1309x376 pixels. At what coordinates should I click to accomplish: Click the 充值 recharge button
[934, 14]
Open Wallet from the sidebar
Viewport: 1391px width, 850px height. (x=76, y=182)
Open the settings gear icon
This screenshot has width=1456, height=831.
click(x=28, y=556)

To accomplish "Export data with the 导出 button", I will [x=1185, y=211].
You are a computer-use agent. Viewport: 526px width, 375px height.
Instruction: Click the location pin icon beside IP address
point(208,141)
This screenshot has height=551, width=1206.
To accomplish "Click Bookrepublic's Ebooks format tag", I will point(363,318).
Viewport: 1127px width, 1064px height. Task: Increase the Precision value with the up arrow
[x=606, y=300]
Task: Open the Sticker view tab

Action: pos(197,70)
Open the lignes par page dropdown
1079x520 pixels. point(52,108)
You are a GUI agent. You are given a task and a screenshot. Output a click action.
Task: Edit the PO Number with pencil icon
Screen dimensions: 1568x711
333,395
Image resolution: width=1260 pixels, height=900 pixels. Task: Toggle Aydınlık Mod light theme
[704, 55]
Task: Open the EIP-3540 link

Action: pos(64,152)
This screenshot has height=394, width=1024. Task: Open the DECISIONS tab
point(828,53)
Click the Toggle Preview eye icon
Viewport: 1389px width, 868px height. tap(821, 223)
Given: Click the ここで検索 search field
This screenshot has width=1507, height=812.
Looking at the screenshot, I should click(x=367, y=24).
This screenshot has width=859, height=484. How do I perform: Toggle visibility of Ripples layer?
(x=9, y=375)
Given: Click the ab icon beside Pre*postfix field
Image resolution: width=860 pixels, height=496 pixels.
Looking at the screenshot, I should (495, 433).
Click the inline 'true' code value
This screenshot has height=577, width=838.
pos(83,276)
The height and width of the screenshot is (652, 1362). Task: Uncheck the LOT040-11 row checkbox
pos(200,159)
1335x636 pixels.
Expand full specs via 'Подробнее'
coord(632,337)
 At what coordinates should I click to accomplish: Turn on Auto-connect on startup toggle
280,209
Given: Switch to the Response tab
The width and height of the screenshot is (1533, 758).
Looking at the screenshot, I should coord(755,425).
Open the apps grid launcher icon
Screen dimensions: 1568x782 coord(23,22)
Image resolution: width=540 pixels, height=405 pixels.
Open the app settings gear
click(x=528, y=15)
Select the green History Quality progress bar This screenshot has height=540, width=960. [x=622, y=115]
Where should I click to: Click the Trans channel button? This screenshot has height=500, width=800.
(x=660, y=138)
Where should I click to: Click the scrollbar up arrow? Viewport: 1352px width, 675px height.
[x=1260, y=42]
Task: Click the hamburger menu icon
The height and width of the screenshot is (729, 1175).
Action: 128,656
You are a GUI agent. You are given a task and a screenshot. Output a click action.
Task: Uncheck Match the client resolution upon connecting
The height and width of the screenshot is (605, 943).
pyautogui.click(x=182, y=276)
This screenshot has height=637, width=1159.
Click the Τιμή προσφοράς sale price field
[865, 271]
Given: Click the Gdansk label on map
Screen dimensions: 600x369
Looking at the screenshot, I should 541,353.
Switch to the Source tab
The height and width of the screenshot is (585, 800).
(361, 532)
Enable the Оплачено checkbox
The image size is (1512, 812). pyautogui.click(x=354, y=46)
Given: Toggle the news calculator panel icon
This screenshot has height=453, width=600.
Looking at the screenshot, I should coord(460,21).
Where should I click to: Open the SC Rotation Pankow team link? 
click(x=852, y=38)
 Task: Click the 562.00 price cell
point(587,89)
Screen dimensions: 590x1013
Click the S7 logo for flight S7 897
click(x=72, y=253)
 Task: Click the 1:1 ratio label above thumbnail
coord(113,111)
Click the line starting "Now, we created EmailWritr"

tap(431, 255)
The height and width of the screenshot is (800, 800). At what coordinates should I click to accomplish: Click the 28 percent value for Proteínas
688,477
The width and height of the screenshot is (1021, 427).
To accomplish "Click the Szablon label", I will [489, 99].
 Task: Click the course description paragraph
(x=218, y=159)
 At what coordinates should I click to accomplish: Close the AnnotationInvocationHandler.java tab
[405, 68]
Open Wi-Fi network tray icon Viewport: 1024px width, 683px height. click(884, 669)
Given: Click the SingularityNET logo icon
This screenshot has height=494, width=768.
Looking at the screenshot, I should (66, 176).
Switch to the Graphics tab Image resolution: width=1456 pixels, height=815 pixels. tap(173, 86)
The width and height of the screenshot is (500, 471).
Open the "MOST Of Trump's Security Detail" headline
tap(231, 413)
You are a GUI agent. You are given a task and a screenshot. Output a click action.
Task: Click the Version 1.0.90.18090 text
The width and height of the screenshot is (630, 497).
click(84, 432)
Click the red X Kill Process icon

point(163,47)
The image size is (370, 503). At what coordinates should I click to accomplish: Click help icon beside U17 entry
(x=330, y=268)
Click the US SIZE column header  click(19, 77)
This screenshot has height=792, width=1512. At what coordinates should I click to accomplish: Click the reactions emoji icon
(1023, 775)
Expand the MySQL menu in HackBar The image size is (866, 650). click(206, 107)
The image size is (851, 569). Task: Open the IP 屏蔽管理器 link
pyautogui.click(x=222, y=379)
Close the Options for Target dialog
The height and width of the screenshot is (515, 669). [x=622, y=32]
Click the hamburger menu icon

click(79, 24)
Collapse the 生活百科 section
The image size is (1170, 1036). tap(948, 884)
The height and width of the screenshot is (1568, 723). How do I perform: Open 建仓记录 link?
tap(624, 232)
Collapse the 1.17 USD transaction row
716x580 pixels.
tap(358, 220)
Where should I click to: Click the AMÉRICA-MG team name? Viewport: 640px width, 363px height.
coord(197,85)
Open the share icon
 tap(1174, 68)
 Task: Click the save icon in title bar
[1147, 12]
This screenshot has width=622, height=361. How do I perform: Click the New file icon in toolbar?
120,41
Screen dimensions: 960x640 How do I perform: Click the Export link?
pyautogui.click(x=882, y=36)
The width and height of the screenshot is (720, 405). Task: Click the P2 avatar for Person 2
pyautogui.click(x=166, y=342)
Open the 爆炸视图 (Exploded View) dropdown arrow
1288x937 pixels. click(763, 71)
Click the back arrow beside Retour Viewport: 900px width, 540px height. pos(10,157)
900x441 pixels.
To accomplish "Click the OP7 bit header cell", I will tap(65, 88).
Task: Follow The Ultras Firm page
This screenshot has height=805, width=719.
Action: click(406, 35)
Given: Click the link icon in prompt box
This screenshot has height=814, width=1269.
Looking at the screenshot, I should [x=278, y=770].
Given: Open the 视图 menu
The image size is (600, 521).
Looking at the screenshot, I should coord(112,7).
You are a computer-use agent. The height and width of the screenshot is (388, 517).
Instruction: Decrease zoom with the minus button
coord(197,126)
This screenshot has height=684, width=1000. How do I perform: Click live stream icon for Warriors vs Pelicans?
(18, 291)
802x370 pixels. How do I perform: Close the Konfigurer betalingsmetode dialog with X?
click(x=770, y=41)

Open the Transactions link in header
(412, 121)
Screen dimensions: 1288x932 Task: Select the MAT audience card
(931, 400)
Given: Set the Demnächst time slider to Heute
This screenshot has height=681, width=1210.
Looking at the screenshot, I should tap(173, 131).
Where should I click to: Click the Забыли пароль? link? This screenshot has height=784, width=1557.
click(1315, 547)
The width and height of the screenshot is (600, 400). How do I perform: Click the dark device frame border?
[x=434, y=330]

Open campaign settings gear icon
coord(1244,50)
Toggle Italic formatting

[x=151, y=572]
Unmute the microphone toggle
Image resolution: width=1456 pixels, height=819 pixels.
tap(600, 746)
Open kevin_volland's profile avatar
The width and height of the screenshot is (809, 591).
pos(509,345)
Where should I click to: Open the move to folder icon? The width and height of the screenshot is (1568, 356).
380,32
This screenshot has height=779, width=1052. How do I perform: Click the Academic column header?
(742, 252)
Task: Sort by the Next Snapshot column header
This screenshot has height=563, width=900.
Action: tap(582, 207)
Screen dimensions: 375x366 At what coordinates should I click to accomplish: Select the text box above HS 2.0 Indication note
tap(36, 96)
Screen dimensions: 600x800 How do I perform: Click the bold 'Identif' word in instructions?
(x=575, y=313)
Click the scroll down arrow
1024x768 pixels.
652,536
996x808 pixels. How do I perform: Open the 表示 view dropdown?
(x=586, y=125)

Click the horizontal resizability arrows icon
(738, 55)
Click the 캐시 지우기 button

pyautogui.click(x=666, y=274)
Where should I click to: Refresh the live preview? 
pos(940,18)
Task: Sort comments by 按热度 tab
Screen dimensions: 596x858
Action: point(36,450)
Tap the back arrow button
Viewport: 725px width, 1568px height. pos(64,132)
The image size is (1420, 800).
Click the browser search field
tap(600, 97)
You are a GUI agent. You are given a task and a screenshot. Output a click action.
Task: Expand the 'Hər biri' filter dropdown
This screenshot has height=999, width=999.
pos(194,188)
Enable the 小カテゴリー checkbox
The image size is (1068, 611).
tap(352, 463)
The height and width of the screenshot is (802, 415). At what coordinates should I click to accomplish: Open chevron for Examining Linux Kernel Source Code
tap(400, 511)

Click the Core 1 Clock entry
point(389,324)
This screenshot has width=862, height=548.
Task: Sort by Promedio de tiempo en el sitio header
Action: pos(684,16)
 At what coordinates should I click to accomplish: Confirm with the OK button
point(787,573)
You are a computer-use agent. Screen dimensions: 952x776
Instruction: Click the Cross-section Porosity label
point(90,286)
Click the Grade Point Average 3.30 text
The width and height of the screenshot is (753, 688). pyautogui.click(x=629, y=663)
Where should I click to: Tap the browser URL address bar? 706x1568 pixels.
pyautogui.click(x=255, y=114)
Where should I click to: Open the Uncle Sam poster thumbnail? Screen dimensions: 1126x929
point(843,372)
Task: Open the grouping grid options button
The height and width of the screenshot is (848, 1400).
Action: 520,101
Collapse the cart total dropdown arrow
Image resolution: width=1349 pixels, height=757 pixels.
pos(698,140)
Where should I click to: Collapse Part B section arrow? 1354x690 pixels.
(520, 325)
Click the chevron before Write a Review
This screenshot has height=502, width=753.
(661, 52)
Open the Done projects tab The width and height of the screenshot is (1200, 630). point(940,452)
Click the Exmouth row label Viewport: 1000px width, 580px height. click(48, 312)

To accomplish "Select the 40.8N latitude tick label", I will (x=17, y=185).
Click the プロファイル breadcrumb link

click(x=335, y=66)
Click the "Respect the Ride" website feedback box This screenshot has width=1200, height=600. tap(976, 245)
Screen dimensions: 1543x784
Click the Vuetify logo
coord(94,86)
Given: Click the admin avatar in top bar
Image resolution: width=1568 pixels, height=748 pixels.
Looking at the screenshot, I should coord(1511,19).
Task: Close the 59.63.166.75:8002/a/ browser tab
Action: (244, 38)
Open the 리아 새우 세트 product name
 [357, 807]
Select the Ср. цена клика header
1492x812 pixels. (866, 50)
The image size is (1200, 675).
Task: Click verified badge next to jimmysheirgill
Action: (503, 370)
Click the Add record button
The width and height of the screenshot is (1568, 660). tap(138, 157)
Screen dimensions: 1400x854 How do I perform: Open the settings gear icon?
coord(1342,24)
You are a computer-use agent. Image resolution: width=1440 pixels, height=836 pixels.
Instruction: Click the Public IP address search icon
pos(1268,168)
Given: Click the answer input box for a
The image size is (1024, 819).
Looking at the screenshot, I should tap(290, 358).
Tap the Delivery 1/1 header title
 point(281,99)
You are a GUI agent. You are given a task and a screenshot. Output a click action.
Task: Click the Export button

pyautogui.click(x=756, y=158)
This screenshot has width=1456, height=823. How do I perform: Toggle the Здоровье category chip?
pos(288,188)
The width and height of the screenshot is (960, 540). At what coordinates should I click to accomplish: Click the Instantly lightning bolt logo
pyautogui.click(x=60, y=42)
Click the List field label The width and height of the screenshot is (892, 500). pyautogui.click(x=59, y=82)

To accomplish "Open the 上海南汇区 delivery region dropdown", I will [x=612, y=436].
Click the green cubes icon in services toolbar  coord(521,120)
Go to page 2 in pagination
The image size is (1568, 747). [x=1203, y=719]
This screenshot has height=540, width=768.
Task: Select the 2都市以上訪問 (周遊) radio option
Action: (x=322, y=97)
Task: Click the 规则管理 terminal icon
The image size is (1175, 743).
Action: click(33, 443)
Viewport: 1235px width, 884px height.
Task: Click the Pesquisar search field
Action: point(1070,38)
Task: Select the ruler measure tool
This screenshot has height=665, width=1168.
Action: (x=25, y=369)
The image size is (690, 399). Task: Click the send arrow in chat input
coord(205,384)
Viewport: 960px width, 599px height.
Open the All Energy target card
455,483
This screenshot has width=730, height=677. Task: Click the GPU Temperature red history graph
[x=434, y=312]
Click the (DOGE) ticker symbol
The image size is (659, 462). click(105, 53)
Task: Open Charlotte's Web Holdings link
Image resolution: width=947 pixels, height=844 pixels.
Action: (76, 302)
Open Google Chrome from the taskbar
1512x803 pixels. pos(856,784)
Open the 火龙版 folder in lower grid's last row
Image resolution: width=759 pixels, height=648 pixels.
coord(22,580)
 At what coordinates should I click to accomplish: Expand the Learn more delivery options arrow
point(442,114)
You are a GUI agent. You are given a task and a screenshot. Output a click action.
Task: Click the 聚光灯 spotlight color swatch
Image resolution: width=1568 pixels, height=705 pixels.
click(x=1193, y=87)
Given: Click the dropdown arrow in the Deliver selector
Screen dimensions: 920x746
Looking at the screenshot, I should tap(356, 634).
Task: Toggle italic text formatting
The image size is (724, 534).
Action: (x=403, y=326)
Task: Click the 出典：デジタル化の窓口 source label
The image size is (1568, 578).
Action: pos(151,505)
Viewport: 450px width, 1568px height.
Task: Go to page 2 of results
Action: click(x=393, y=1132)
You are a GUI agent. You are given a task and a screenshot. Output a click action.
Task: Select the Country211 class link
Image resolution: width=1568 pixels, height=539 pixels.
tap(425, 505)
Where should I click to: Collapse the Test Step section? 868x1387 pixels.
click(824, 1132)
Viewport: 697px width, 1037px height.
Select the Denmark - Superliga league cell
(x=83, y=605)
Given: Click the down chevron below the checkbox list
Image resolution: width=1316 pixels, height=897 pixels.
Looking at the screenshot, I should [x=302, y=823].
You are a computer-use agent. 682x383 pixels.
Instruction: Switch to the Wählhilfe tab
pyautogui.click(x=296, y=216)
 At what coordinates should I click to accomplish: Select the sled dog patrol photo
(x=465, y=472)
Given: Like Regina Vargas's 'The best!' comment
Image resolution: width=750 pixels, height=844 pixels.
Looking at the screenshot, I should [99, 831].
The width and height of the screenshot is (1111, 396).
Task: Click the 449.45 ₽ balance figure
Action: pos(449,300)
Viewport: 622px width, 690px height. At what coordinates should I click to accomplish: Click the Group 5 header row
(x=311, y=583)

++++

→ WHAT THIS TASK INVOLVES:
In the material above, transcribe exactly the lines beginning at the one with "Screen dimensions: 590x1013" and ending at the one with "Open Wi-Fi network", both included.

→ TASK SOLUTION:
Screen dimensions: 590x1013
Click the S7 logo for flight S7 897
click(x=72, y=253)
 Task: Click the 1:1 ratio label above thumbnail
coord(113,111)
Click the line starting "Now, we created EmailWritr"

tap(431, 255)
The height and width of the screenshot is (800, 800). At what coordinates should I click to accomplish: Click the 28 percent value for Proteínas
688,477
The width and height of the screenshot is (1021, 427).
To accomplish "Click the Szablon label", I will [489, 99].
 Task: Click the course description paragraph
(x=218, y=159)
 At what coordinates should I click to accomplish: Close the AnnotationInvocationHandler.java tab
[405, 68]
Open Wi-Fi network tray icon Viewport: 1024px width, 683px height. click(884, 669)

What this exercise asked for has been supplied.